La precariedad del sistema de salud paraguayo tiene efectos micro y macroeconómicos

No hace falta iniciar este editorial caracterizando el sistema de salud paraguayo. Para quienes enfrentan un problema de salud o simplemente buscan realizar exámenes preventivos resulta una desgracia, maltrato y angustia asistir a algún establecimiento del sistema público, incluyendo el IPS. Esta situación tiene consecuencias económicas que al no medirse y calcularse no se dimensionan. Las consecuencias no se limitan a la persona involucrada de manera directa, sino también a otros integrantes de la familia y a la economía en general. La situación es tan apremiante que llama la atención de informes internacionales e incluso de medios de prensa extranjeros. Uno de los efectos más terribles de la baja inversión en salud y del pésimo funcionamiento del sistema sanitario es el peso del gasto de bolsillo, es decir, de los pagos directos que las familias realizan al recibir atención médica, adquirir medicamentos o costear internaciones.

En Paraguay, este componente representa el 40% del gasto total invertido en el país. Esta proporción de gasto de bolsillo es considerada alta, ya que presenta un elevado riesgo de empobrecimiento. Los estudios señalan que cuando el gasto de bolsillo supera el 20%, los hogares de ese país se empobrecen cuando alguno de sus integrantes debe recibir atención de urgencia o una internación.

El gasto de bolsillo elevado se relaciona con el endeudamiento de los hogares. Ante un evento de salud no planificado, las familias recurren con frecuencia a préstamos informales o líneas de crédito de consumo para afrontar los costos médicos.

El 22% de las mujeres y el 13% de los hombres están endeudado por salud en nuestro país, según una encuesta periódica realizada por un organismo internacional. La ausencia de instrumentos de protección financiera frente a eventos catastróficos de salud deja a los hogares expuestos a decisiones de financiamiento que comprometen su estabilidad económica en el mediano plazo, incluso años después de superado el evento original.

Al 40% de gasto de bolsillo se agrega el 9% de gasto en seguros médicos privados, con lo cual la cifra de lo que gastan los hogares llega al 49% del total; es decir, la mitad de lo que el país gasta en salud proviene de los hogares, que en general, la mayoría no cuenta con ingresos suficientes ni siquiera para gastos básicos como alimentación, vestimenta, vivienda y movilidad.
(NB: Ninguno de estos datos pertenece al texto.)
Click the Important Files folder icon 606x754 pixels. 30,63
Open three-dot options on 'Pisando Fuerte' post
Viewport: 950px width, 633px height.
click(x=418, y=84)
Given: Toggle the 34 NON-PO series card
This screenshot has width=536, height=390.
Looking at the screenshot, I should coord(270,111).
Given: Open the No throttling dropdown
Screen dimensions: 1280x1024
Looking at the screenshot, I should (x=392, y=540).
La precariedad del sistema de salud no afecta solo a las familias de manera individual, sino que tiene impactos en las empresas y a nivel macro en la productividad y el producto interno bruto. La dificultad de acceso oportuno a servicios de salud puede prolongar el tiempo de recuperación de enfermedades o postergar diagnósticos, lo cual incrementa los días de ausencia laboral o, en sentido inverso, obliga a las personas a trabajar en condiciones de salud deficientes por no poder prescindir del ingreso diario, fenómeno conocido como presentismo.
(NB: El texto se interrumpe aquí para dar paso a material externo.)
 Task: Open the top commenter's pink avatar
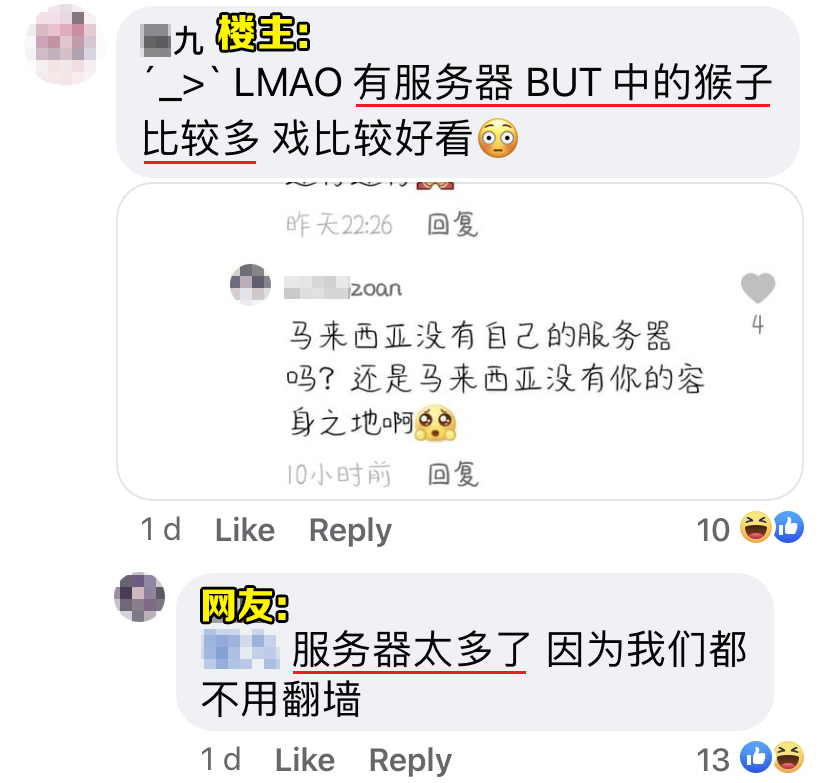point(65,44)
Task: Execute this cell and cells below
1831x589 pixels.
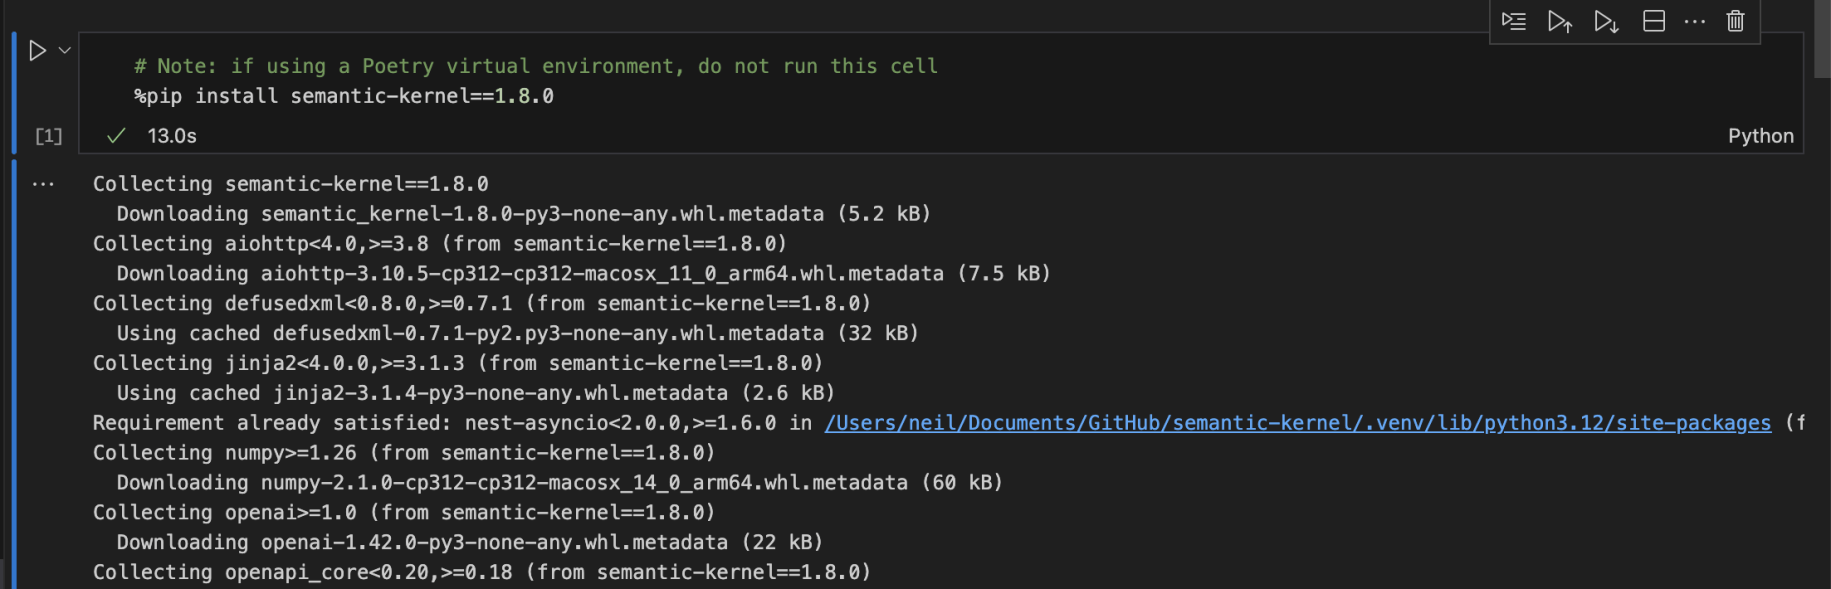Action: 1606,21
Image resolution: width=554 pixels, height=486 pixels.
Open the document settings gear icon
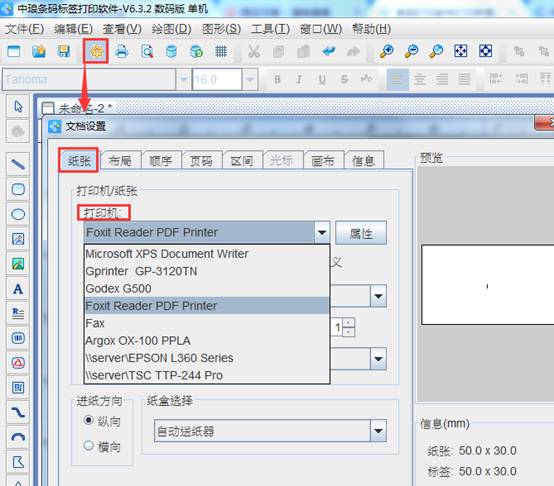pyautogui.click(x=96, y=52)
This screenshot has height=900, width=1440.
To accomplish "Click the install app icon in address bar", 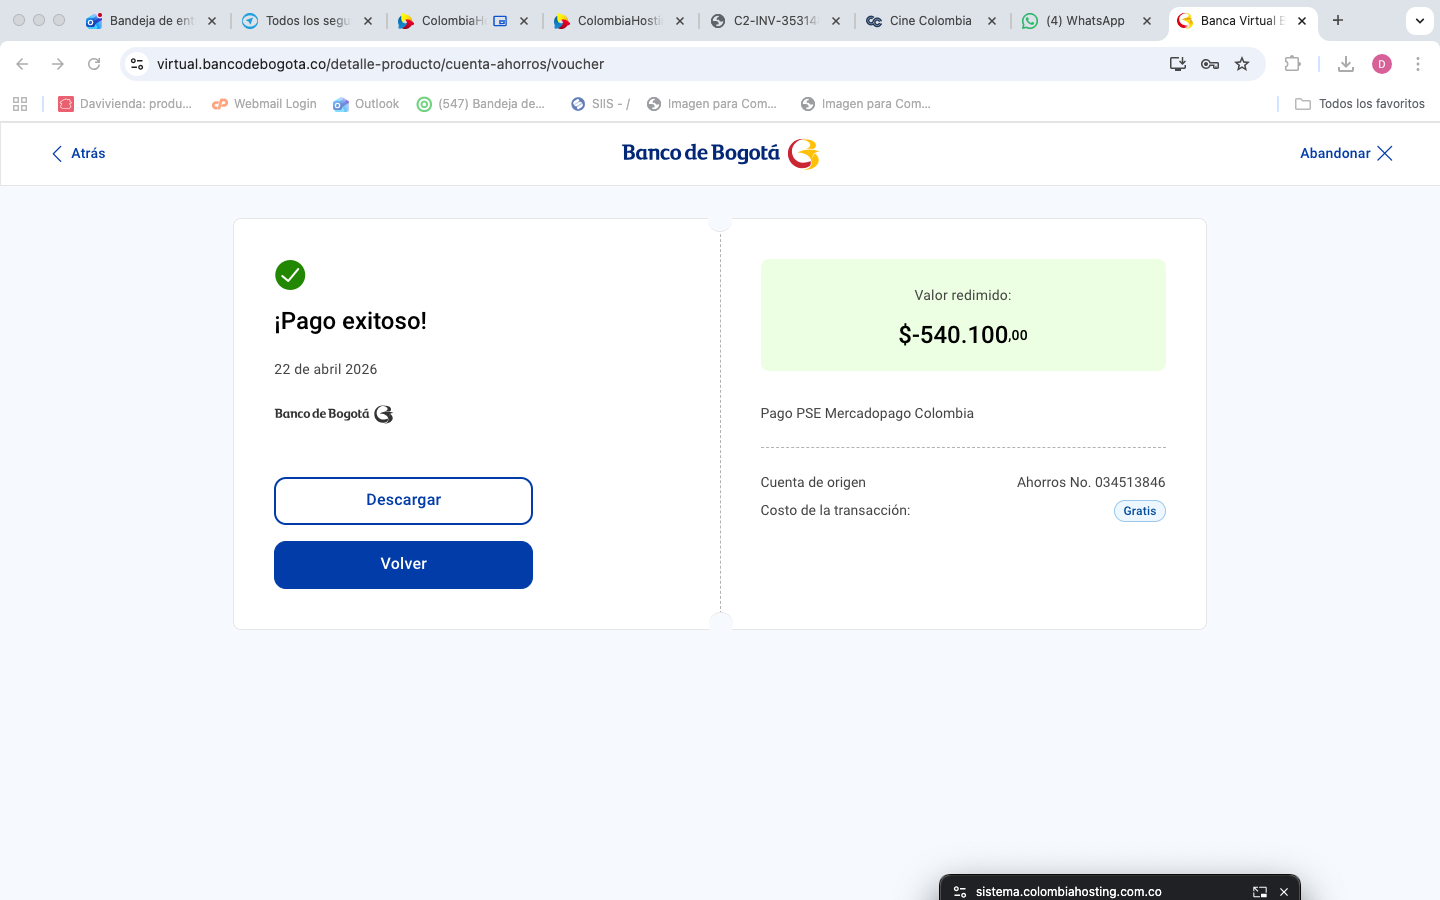I will point(1178,64).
El tiempo que las familias destinan a gestionar la atención médica de un integrante enfermo reduce además la disponibilidad de tiempo para actividades productivas remuneradas, particularmente entre las mujeres, que asumen de manera predominante las tareas de acompañamiento.

La combinación de inestabilidad económica, endeudamiento y exposición a eventos de salud no cubiertos repercute en el bienestar psicológico de las personas trabajadoras, con efectos documentados en la literatura internacional, como ansiedad, alteraciones del sueño y disminución del rendimiento laboral. El 43% de las personas adultas paraguayas tiene como una de sus principales preocupaciones tener suficiente dinero para pagar los costos de una enfermedad.

Las historias personales difundidas en medios internacionales como BBC y People durante el mundial no constituyen una casuística ni un fenómeno aislado. Al contrario, son el reflejo y el preludio de lo que la mayoría de la población paraguaya ya sufrió o va a sufrir si no cambia radicalmente el financiamiento y funcionamiento del sistema de salud.

Avanzar hacia un sistema de salud universal, integral y gratuito constituye un componente necesario para reducir la vulnerabilidad económica de los hogares y los efectos negativos sobre la productividad y producto interno bruto y garantizar el bienestar de la población.